[Consigna de trabajo A]
Transcribe, por favor, el tramo del texto sobre Ingrid Pelicori que va desde "Ingrid Pelicori es" hasta "la dramaturgia universal.".
[Consigna de trabajo B]
Responde con base en el texto sobre Ingrid Pelicori:
(i) ¿En qué teatro se presenta La muerte de un viajante?
(ii) ¿En qué década integró la actriz el elenco estable del Teatro San Martín?
(iii) ¿De quién es la puesta de la obra?

[Texto del ejercicio]
^^^^
En una extensa entrevista, la actriz repasa su historia personal y profesional, y hace un análisis de la realidad teatral local.

Ingrid Pelicori es una de las actrices más prestigiosas y respetadas de la Argentina, con una carrera fundamentalmente teatral sin fisuras. Formó parte del histórico elenco estable del Teatro San Martín en los años ochenta y luego de espectáculos variopintos, siempre de altísima calidad, en los distintos circuitos teatrales. Hoy coprotagoniza el clásico de Arthur Miller La muerte de un viajante en el teatro El Tinglado, junto a Alejandro Awada y un elenco conformado por Gustavo Rey, Marcos Woinsky, Anahí Gadda, Junior Pisanu, Toto Salinas y Lucas Maley. La puesta de Daniel Marcove es una de las más rigurosas y logradas de la famosa pieza de la dramaturgia universal.
^^^^
[Extractos de datos]
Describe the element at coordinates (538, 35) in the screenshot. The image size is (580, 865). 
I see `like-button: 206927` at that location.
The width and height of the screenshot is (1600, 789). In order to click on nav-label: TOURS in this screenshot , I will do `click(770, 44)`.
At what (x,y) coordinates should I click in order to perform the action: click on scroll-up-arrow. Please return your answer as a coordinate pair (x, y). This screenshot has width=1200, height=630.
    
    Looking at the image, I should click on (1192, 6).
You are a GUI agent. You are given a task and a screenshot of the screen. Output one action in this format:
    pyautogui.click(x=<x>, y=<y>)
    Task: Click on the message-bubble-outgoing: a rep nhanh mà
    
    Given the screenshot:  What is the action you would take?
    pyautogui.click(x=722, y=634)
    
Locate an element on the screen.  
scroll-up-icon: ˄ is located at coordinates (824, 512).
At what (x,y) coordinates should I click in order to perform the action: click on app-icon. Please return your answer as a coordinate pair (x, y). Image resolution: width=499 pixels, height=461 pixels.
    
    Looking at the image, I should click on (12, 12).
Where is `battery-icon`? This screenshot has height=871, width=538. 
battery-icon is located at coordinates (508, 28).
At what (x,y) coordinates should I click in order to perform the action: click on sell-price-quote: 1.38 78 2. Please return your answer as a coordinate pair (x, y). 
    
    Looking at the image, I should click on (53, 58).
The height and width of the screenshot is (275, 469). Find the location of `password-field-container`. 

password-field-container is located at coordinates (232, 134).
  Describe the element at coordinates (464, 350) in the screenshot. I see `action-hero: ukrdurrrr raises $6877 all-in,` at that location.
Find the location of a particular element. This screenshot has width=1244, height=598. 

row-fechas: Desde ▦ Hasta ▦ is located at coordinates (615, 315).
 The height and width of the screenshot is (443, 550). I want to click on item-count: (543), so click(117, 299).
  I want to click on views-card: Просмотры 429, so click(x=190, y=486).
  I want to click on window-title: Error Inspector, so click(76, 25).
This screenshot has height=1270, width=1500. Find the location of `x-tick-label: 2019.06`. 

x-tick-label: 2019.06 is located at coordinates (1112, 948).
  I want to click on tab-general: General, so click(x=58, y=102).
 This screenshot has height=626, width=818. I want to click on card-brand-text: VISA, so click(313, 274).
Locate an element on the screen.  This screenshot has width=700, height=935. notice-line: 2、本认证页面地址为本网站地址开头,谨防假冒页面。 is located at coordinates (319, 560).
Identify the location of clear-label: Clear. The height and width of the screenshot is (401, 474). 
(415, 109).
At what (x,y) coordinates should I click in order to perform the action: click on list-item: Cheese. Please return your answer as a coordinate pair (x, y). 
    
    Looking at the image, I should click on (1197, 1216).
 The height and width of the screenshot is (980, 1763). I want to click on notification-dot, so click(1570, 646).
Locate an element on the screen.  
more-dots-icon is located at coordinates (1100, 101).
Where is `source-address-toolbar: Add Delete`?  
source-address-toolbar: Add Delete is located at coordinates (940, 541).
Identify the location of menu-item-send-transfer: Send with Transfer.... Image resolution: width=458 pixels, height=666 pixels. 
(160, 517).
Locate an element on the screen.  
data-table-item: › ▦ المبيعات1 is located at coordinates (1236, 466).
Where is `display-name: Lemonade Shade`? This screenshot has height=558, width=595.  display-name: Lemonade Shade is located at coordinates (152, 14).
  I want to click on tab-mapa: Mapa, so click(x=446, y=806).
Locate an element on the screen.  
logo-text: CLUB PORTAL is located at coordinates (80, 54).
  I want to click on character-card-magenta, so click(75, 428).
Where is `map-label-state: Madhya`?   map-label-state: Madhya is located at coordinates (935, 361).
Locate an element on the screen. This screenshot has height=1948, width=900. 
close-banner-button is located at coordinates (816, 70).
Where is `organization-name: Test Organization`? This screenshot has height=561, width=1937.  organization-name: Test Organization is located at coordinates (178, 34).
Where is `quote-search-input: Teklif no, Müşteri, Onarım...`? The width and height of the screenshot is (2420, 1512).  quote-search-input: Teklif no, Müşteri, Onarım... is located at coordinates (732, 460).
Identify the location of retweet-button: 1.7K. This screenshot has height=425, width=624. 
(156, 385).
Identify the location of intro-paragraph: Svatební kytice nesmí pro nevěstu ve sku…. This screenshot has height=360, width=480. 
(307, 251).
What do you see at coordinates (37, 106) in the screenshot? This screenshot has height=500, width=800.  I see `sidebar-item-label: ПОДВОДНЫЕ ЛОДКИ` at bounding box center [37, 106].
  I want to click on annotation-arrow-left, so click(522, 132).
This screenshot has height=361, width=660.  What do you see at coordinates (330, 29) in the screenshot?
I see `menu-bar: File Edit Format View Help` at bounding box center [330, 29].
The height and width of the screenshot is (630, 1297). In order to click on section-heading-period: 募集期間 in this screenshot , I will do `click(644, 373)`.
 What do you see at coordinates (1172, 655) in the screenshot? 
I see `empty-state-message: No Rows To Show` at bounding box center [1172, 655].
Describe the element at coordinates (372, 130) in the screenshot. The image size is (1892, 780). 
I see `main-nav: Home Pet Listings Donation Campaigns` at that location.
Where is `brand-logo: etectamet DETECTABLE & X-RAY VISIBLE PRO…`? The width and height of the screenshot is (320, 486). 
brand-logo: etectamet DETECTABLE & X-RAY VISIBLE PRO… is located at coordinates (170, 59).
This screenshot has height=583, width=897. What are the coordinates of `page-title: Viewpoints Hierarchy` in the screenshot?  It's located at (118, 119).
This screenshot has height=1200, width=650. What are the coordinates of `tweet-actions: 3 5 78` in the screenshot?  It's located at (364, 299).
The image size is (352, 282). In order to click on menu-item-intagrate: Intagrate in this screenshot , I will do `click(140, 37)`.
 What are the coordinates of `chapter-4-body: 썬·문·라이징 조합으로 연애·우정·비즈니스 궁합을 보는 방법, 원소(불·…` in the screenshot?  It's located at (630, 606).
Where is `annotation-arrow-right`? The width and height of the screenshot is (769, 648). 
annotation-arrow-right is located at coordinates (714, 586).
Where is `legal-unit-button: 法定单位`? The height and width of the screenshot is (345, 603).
^^^^
[Respuesta A]
Ingrid Pelicori es una de las actrices más prestigiosas y respetadas de la Argentina, con una carrera fundamentalmente teatral sin fisuras. Formó parte del histórico elenco estable del Teatro San Martín en los años ochenta y luego de espectáculos variopintos, siempre de altísima calidad, en los distintos circuitos teatrales. Hoy coprotagoniza el clásico de Arthur Miller La muerte de un viajante en el teatro El Tinglado, junto a Alejandro Awada y un elenco conformado por Gustavo Rey, Marcos Woinsky, Anahí Gadda, Junior Pisanu, Toto Salinas y Lucas Maley. La puesta de Daniel Marcove es una de las más rigurosas y logradas de la famosa pieza de la dramaturgia universal.

[Respuesta B]
(i) En el teatro El Tinglado.
(ii) En los años ochenta.
(iii) De Daniel Marcove.